Pandora, a Sadler 25 came to us in July this year, looking a bit tired.
A few repairs and some TLC and she was ready for (our first) racing season. From dead last in the first race, we have steadily improved through the good advice of fellow club members and lots of experimenting.

With an experienced crew we managed to win 3rd place in the Newcomer's Cup (thrashed by some non club members in Picos.), and second in the Cruiser Division of the Autumn Regatta!

Errgh! Trying to upload pics as attachments but SN keeps giving me and Internal Server Error!


----------



## OZWILD (Aug 23, 2013)




----------



## smackdaddy (Aug 13, 2008)

Dude - THAT IS PURE HAPPINESS RIGHT THERE!!!!










Great job! Keep it coming!


----------



## CalebD (Jan 11, 2008)

Nice shot of Pandora with d'Artagnan in hot pursuit!


----------



## OZWILD (Aug 23, 2013)

Well I cant get the damned pics to upload. Tried copying image url etc...
https://scontent-a.xx.fbcdn.net/hphotos-ash3/1469831_10152100190898336_1200863285_n.jpg
Treasure:
https://scontent-a.xx.fbcdn.net/hphotos-prn2/1454701_10152099298223336_519354716_n.jpg


----------



## paulk (Jun 2, 2000)

That's how to do it! Now you need to tell us exactly what you did to get ahead of those two guys.


----------



## OZWILD (Aug 23, 2013)

paulk said:


> That's how to do it! Now you need to tell us exactly what you did to get ahead of those two guys.


Hi Paul - Perhaps you misunderstood - the Picos thrashed us, of course.


----------



## OZWILD (Aug 23, 2013)

CalebD said:


> Nice shot of Pandora with d'Artagnan in hot pursuit!

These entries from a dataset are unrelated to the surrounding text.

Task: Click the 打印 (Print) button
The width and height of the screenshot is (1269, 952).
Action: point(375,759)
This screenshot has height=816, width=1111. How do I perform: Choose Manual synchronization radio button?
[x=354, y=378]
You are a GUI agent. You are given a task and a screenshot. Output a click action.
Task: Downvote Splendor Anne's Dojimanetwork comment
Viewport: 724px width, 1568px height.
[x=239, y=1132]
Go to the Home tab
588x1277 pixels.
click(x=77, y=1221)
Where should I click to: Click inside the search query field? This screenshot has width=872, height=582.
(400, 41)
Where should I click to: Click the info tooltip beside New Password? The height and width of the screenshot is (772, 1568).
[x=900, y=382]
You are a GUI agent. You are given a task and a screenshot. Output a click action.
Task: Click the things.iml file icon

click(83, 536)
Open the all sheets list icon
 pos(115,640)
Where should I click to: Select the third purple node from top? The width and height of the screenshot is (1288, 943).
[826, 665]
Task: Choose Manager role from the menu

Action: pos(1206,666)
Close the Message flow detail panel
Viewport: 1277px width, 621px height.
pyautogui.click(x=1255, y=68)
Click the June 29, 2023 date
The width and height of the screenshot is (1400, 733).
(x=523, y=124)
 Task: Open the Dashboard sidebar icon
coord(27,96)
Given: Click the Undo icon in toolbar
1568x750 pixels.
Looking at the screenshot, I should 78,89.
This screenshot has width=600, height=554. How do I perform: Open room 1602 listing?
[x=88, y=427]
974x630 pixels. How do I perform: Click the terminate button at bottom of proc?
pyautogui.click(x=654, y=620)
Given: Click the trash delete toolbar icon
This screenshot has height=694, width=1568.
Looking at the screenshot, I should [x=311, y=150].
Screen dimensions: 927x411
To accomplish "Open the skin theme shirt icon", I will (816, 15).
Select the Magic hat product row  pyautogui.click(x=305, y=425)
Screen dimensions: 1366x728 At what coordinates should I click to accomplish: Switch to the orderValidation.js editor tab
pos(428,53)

Thanks CalebD. D'artagnan's skipper is a friend. His Gibsea 32 was way overpowered for the day. The breeze was 20+ kn all day which helped us immensely (we have a heavy, sad old main), and as you can see from the photo, we tried to reef the jib - that only lasted one leg. We held out D'artagnan in both races thanks to good starts and some excellent trimming from our very experienced Candadian crew.


----------